*** Opening of Data excerpts ***
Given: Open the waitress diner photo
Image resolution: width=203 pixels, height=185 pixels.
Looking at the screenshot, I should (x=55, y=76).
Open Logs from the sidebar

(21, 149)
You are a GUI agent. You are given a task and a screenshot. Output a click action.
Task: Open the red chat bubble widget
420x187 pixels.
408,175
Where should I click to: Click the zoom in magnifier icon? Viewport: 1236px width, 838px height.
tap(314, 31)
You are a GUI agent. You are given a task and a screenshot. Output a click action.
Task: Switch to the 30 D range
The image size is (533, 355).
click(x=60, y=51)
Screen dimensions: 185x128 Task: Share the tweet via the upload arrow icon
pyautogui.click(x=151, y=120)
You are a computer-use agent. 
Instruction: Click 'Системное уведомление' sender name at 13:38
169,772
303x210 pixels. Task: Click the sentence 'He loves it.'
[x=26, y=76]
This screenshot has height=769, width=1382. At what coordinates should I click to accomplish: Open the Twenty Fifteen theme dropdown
*** Close of Data excerpts ***
[Task to carry out] Without altering a single word, copy the listing above.

[Answer to the exercise]
Given: Open the waitress diner photo
Image resolution: width=203 pixels, height=185 pixels.
Looking at the screenshot, I should (x=55, y=76).
Open Logs from the sidebar

(21, 149)
You are a GUI agent. You are given a task and a screenshot. Output a click action.
Task: Open the red chat bubble widget
420x187 pixels.
408,175
Where should I click to: Click the zoom in magnifier icon? Viewport: 1236px width, 838px height.
tap(314, 31)
You are a GUI agent. You are given a task and a screenshot. Output a click action.
Task: Switch to the 30 D range
The image size is (533, 355).
click(x=60, y=51)
Screen dimensions: 185x128 Task: Share the tweet via the upload arrow icon
pyautogui.click(x=151, y=120)
You are a computer-use agent. 
Instruction: Click 'Системное уведомление' sender name at 13:38
169,772
303x210 pixels. Task: Click the sentence 'He loves it.'
[x=26, y=76]
This screenshot has height=769, width=1382. At what coordinates should I click to accomplish: Open the Twenty Fifteen theme dropdown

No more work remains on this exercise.